Fiascos diplomatiques
Le soulèvement démocratique des pays arabes expose cruellement les erreurs de notre diplomatie. Notre premier ministre et notre ministre des affaires étrangères ont ainsi passé leurs vacances de fin d’année en Tunisie et en Egypte, les deux premiers pays qui se sont révoltés contre leurs autocrates, tout en profitant de certaines largesses sur place. Même s’il n’y avait rien de techniquement illégal, cela n’est guère flatteur pour le pays que le monde arabe aimerait voir jouer un plus grand rôle.
Mais la série noire continue avec les déclarations cavalières de Nicolas Sarkozy pour le Mexique, comme l’a bien souligné David Desgouilles. Puis, c’est au tour du nouvel ambassadeur de Tunisie, Boris Boillon, de déclencher une polémique pour des propos un peu durs à l’égard des journalistes tunisiens. Enfin, la révolte de la Libye expose Paris à la critique après la réception du dictateur fin 2007 (dont les photos auraient disparu du site de l’Elysée depuis quelques jours).

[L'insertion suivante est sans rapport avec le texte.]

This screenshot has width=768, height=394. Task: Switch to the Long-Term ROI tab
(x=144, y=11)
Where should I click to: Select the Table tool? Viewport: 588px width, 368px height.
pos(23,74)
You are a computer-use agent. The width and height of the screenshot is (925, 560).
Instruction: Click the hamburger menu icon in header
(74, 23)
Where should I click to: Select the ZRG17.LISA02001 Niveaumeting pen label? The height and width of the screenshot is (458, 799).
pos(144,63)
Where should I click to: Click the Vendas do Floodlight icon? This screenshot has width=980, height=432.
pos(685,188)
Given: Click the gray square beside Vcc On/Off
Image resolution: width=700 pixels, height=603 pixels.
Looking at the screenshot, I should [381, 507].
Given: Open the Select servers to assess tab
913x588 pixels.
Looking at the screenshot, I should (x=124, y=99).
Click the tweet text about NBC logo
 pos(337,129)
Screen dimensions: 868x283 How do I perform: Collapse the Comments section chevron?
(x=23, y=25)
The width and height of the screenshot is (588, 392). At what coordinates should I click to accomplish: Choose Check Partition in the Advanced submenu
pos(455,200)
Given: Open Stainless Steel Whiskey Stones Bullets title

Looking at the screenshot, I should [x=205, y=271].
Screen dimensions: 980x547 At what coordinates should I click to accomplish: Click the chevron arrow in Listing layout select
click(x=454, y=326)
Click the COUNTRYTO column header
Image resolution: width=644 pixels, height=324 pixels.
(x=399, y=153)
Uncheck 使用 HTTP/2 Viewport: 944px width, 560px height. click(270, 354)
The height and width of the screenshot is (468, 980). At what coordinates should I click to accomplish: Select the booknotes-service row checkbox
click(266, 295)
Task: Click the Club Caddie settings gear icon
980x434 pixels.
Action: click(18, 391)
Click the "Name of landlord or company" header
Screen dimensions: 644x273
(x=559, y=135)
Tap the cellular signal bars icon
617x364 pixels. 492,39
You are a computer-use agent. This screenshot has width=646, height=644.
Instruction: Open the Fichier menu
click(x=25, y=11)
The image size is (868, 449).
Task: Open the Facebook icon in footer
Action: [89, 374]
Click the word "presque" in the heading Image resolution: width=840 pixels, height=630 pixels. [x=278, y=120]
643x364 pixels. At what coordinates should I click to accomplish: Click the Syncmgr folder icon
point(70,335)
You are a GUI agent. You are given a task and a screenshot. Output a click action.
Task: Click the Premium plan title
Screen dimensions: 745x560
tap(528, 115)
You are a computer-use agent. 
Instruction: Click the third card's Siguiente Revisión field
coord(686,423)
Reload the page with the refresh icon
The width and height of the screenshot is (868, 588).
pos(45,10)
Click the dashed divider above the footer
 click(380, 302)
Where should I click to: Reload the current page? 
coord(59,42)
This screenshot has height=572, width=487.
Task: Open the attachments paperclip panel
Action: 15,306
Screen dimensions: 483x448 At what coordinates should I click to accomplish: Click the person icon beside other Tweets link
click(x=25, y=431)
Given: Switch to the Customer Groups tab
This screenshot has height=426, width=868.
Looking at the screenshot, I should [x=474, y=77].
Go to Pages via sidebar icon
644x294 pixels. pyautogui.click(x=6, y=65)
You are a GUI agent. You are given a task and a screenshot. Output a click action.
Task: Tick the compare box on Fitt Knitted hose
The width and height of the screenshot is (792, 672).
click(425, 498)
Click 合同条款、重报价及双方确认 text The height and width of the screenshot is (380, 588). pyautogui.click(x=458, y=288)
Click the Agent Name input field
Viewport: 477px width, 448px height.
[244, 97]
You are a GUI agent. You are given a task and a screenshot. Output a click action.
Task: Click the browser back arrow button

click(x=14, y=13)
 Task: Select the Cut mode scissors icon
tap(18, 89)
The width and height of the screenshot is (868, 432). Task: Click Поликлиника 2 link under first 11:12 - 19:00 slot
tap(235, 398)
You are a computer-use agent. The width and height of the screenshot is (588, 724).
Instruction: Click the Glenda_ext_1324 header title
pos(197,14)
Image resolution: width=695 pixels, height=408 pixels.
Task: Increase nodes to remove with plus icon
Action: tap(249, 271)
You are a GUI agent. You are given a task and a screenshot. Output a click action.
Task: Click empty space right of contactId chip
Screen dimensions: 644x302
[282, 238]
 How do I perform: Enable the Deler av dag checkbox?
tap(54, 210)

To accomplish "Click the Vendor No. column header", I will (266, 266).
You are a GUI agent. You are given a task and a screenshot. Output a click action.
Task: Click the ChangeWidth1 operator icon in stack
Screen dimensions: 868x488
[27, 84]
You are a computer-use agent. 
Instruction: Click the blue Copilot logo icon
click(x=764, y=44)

Chérie, j’ai rétréci notre diplomatie !
Alors que Jacques Chirac avait redoré notre tradition diplomatique en s’opposant fermement à la seconde guerre d’Irak, Nicolas Sarkozy a mis notre diplomatie en lambeaux. Alain Juppé, pourtant devenu ministre depuis, et Hubert Védrine, avaient alerté le président sur le manque de moyens du Quai d’Orsay. Mais les moyens ne font pas tout. En diplomatie, il faut également avoir une direction, une vision à partager, une capacité à défendre ses positions pour exister.
Et sur ces trois points, Nicolas Sarkozy pèche. La seule direction qu’on lui connaisse est un atlantisme qui l’a poussé à rejoindre le commandement intégré de l’OTAN plus de quarante ans après le départ décidé par le général de Gaulle. Mais ce suivisme ne saurait donner une ligne directrice à notre action. Et sur la scène européenne, la France, faute de vision, suit la plupart du temps l’Allemagne, qui nous a imposé Lisbonne et une Union pour la Méditerranée croupion.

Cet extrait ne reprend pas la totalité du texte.